**Problem:**
Copy out the records word for word, from the line containing "Expand the Source dropdown" through the end of the records.

begin

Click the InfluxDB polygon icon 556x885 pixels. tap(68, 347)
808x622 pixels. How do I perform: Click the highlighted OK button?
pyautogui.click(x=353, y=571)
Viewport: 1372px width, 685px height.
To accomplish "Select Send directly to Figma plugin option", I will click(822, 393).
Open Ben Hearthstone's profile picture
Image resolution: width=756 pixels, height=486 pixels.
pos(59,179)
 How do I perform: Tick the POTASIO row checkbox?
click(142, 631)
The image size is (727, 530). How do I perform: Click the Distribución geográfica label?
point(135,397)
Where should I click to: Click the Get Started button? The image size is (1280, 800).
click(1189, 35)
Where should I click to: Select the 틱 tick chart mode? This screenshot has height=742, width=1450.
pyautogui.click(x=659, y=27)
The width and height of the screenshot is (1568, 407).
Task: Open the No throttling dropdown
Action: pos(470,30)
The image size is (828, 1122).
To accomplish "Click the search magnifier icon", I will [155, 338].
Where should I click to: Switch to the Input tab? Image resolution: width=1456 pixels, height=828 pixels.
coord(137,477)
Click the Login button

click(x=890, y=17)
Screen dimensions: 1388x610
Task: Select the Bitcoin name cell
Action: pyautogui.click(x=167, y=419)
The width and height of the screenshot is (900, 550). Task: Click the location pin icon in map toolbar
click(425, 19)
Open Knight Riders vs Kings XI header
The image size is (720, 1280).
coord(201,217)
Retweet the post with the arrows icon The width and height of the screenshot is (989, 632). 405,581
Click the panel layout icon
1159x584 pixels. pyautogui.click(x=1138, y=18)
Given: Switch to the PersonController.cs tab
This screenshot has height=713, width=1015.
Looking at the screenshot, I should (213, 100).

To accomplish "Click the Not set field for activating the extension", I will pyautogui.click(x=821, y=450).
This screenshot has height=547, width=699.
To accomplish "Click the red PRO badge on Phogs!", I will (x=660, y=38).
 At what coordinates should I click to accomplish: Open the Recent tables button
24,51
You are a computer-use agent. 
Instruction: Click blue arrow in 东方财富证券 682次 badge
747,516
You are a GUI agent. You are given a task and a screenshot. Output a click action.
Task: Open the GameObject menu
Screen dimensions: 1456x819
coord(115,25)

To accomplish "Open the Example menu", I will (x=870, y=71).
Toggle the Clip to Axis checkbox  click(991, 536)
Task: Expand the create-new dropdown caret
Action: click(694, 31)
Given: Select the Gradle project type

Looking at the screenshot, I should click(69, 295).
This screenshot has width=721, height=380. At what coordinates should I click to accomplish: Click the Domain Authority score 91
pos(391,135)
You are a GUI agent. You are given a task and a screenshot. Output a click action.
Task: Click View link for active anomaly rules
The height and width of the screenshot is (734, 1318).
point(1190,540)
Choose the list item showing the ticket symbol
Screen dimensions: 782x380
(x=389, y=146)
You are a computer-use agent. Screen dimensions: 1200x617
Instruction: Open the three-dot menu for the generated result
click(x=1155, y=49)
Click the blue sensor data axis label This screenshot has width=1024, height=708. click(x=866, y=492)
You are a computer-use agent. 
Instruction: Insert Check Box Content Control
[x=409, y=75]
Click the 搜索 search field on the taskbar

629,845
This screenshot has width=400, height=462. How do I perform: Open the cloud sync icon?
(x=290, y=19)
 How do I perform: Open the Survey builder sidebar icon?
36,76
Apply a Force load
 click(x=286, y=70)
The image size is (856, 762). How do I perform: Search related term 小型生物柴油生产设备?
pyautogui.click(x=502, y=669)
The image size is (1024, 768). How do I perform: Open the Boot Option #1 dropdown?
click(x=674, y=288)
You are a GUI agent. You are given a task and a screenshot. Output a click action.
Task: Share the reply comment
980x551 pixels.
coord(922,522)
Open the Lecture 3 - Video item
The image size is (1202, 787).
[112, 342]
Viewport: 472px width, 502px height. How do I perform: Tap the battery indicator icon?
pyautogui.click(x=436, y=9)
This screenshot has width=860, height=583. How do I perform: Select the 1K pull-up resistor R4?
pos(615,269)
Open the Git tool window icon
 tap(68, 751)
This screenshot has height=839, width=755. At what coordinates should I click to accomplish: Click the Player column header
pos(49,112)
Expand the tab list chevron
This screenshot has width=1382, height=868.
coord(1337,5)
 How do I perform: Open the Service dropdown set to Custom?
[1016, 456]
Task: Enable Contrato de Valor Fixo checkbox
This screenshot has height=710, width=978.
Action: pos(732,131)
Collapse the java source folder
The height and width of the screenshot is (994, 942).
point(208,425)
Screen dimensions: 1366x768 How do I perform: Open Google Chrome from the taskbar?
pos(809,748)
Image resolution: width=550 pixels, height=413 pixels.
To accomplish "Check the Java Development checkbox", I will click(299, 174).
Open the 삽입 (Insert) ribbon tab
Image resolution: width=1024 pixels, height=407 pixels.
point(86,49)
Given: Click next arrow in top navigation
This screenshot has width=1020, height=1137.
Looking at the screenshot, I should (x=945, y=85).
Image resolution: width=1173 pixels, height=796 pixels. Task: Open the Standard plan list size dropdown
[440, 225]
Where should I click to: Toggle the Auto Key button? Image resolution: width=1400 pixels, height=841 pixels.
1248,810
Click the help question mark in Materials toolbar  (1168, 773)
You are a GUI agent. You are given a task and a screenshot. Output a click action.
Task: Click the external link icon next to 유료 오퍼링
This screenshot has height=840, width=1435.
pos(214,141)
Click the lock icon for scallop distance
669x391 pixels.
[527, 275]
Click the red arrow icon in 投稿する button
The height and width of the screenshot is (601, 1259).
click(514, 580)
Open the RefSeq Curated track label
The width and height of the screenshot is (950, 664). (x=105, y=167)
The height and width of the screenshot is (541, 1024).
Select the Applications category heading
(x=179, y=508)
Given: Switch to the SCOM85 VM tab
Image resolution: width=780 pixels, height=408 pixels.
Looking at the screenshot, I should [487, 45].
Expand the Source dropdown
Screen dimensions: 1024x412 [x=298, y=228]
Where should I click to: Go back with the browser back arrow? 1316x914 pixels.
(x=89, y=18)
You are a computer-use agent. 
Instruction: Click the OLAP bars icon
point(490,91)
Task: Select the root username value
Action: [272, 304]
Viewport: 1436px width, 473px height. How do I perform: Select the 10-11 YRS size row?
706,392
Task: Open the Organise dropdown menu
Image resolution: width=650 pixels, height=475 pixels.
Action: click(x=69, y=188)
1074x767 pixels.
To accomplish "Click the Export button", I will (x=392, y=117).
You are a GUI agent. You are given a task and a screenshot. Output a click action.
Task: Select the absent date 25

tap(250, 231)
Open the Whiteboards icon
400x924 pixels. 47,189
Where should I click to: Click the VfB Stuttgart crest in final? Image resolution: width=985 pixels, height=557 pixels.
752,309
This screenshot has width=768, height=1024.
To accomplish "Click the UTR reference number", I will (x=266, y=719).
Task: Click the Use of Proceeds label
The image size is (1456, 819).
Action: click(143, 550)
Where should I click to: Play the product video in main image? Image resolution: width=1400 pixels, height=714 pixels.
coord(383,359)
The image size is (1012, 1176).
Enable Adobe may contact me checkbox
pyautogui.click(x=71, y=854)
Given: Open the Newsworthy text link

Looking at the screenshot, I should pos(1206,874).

end

**The completed task:**
Expand the Source dropdown
Screen dimensions: 1024x412 [x=298, y=228]
Where should I click to: Go back with the browser back arrow? 1316x914 pixels.
(x=89, y=18)
You are a computer-use agent. 
Instruction: Click the OLAP bars icon
point(490,91)
Task: Select the root username value
Action: [272, 304]
Viewport: 1436px width, 473px height. How do I perform: Select the 10-11 YRS size row?
706,392
Task: Open the Organise dropdown menu
Image resolution: width=650 pixels, height=475 pixels.
Action: click(x=69, y=188)
1074x767 pixels.
To accomplish "Click the Export button", I will (x=392, y=117).
You are a GUI agent. You are given a task and a screenshot. Output a click action.
Task: Select the absent date 25

tap(250, 231)
Open the Whiteboards icon
400x924 pixels. 47,189
Where should I click to: Click the VfB Stuttgart crest in final? Image resolution: width=985 pixels, height=557 pixels.
752,309
This screenshot has width=768, height=1024.
To accomplish "Click the UTR reference number", I will (x=266, y=719).
Task: Click the Use of Proceeds label
The image size is (1456, 819).
Action: click(143, 550)
Where should I click to: Play the product video in main image? Image resolution: width=1400 pixels, height=714 pixels.
coord(383,359)
The image size is (1012, 1176).
Enable Adobe may contact me checkbox
pyautogui.click(x=71, y=854)
Given: Open the Newsworthy text link

Looking at the screenshot, I should pos(1206,874).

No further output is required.